SkiifGeek writes "When the team at Sunbelt Software picked up on a sneaky hack present on the Bank of India website, it became a unique opportunity to see how anti-phishing and website trust verification tools were handling a legitimate site that had been attacked. Unfortunately, not one of the sites or tools identified that the Bank of India website was compromised and serving malware to all visitors The refresh time on a trust-brokering site is too long to be useful when a surf-by attack on a trusted site can take place in a matter of seconds, with a lifetime of hours, and with a victim base of thousands or greater."

Re:Banks: Please Stop Using ActiveX !

[Anonymous Coward]

The main problem is that the Indian technical institutes rarely teach anything besides Microsoft products. So each year they produce many thousands of students who know of nothing but Windows, VB.NET, SQL Server, and ActiveX. When you only really know about one particular set of technologies, and virtually nothing about the alternatives, you'll usually make poor choices regarding which technologies to use. In the case of ActiveX, its use can easily lead to compromised systems and data.
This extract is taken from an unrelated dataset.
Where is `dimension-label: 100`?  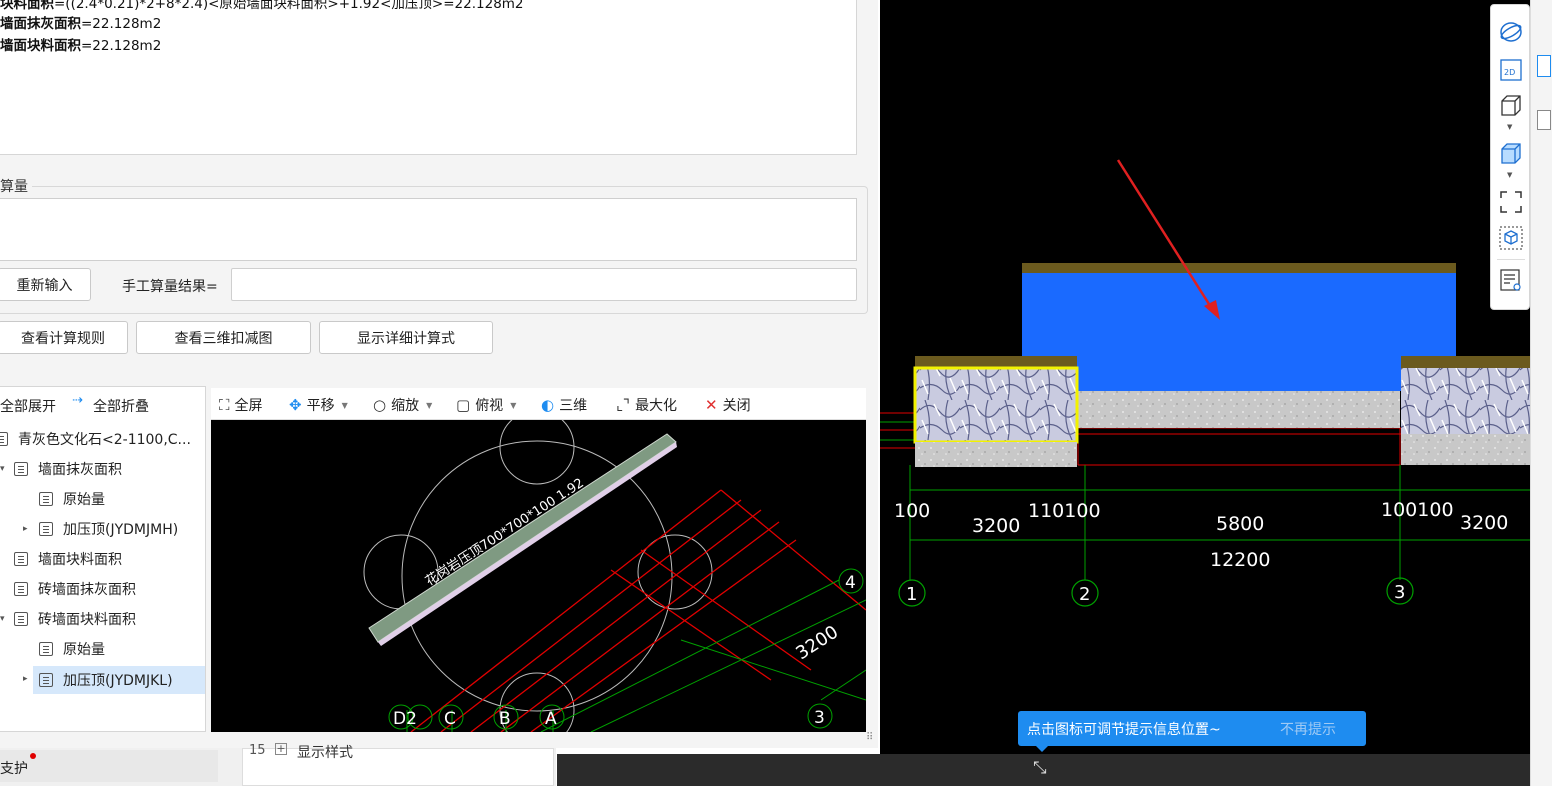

Anti-phishing tools shouldn't be used to determine

[Glowing Fish]

Anti-phishing tools shouldn't be used to determine which sites are good, they should be used to determine which sites are bad.
These tools might have picked up thousands of shoddily done, fly by night phishing scams. It doesn't reflect badly on them if one well done, sophisticated cracked server can fool them. There is still going to be errors. These tools allow people to discount the most obvious hacks, and use their time on the 1% of most dangerous hacks.

Re:Banks: Please Stop Using ActiveX !

[Shados]

Ironicaly, I went to a very Windows-heavy college (it did show unix, linux, intel assembly, and other non-MS centric stuff, but overall it was more than 50% windows), and they didn't show us ActiveX especially becuase of all its issues (and that was before .NET, too, back when ActiveX were sortoff relevent).
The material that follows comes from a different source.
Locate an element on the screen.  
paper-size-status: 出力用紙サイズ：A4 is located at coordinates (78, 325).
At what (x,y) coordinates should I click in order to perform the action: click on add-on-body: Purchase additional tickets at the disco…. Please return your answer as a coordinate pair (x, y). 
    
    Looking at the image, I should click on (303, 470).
So not only those institutes may be Windows-only, but they're behind the time and pretty bad too. At least from what I read, not -all- of em are like that...

now if it were me...

[oblonski]

... I would implement the one-time password sent to mobile phone which is the method my internet banking site uses: you log in with card number, customer selcted pin and password

the login page also has BIG warnings: do not click on any links (relating to your banking or purporting to be) or give your banking details to anyone on the internet or in an e-mail since the bank or it's employees will never ask for it

then when you are on your profile page, before you can do any transaction at all, the site sends an SMS to your mobile with a one-time password only after entering this password are you allowed into your main account and can start banking i.e verifying your physical presence as well as being good security measure for online banking sessions

of course you need to set all this up with your bank beforehand, but with new financial regulations in south africa you go through a long process of verifying your identity and proof of address in person in a bank each year, so from the beginning this type of scheme has robust security

this has worked very well and i need to hear of an instance of it being circumvented other than criminals holding a gun to your head while you do your banking, which puts the whole thing in another category altogether

people who get scammed by clicking on links and falling for Nigerian type fund relocation schemes only has their own stupidity and greed to blame

only my 0.02

Re:Looks to me.....

[jimicus]

Maybe the malware it dishes out only affects Windows users. But if that part of the site has been compromised, what's to say there isn't also some surreptitious logging of user credentials going on?